Special Reports

Neighbors pull together to help after Hurricane Matthew | Horry’s Angels

Jim Martin, Keith Lyons, Richard Paugh, and Richard Perdue stand outside Martin’s home where a tree fell on his roof.
Jim Martin, Keith Lyons, Richard Paugh, and Richard Perdue stand outside Martin’s home where a tree fell on his roof.

Hurricane Matthew ripped through the Carolinas in October, and Jim Martin couldn’t help but cringe as the 80-foot white oak, which was a selling point for the Martins who bought the home 30 years ago, came tumbling down on their one-story home.

“As soon as the tree fell, after I recovered from the shock, I get on the phone and figured I better call Allstate,” Martin said. “Within just a few minutes, our neighbor Richard Paugh was at the front door with his chainsaw getting ready to go up on the roof to help. The wind was still blowing 70 mph gusts and raining.

Martin figured he couldn’t let Paugh do all the work on the slippery roof by himself, so he called his brother-in-law Keith Lyons, and the two joined Paugh to help remove the heavy tree.

“He immediately came over with his chainsaw, and those two and myself went up on the roof and we started removing the limbs from the inside of our house,” Martin said. “The ones that had penetrated the roof, we tried to take the big pieces off to reduce the weight on the house and keep it from being crushed further.

“While we were up there, other neighbors were standing in the street saying that we were insane.”

The next thing he knows, Richard Perdue, another neighbor, is making his way up the ladder to help the three remove pieces from the roof and onto the ground.

As the hurricane left the area, many experienced the powerful back end of the storm that produced extremely strong wind gusts. Martin and his crew of good samaritans were no different.

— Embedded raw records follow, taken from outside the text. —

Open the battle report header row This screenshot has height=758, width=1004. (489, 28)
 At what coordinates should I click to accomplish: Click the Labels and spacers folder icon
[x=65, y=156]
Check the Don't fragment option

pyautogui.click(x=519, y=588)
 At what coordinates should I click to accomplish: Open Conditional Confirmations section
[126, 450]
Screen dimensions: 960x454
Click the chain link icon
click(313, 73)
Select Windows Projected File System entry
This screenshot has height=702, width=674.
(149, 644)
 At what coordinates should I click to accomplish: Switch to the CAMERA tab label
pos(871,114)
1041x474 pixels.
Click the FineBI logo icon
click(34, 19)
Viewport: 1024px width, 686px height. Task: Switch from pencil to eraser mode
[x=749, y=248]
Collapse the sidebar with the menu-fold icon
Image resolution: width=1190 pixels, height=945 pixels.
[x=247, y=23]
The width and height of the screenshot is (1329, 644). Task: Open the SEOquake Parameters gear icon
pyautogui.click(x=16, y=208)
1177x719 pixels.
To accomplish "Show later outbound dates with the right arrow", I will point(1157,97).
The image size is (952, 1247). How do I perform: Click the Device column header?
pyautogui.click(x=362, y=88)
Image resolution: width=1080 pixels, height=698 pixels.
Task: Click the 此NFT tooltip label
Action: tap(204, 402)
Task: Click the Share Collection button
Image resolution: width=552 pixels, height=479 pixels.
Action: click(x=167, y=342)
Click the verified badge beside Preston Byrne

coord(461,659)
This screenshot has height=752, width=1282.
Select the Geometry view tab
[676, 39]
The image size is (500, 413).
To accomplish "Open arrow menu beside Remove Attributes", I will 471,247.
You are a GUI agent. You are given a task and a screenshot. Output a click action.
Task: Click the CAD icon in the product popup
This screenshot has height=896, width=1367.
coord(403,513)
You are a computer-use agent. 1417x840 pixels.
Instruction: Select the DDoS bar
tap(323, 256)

“We had to repeatedly grab on to each other to keep from blowing off the roof,” Martin said, adding they put tarps on the roof to keep rain from getting inside the house and ruining its interior. “It got real spooky a couple times. It was pretty hairy, and I’ve seen some pretty hairy things back in Vietnam in the 60s. These guys were brave.”

Two neighbors, Bobby and Shirley Ferguson, were getting the pieces that were thrown off the roof and were rolling them to the curb.

As the storm began to weaken and the four on the roof began to talk, Martin came to a realization — all of the people involved in helping save his home from major damage were military members.

“Everybody was a veteran that was on the roof, and also Bobby and Shirley,” Martin said.

The Army, the Navy, the Marines, and the Air Force were all represented.

“It still gets to me,” Martin said, choking back tears. “That says a lot to me, and that says a lot for our neighbors. We’ve helped each other out through the years.

“I really don’t know what we would have done. Without those guys, we would have lost a lot of what we would have had in our house, including our hardwood floors.”

Hurricane Matthew may have caused a lot of damage, but in some pockets of the community, it brought neighbors together for those who needed help the most.

“They just saw somebody who needed help, and no matter what the risk, they just came in and jumped in on it,” Martin said. “I think that’s what America is all about.”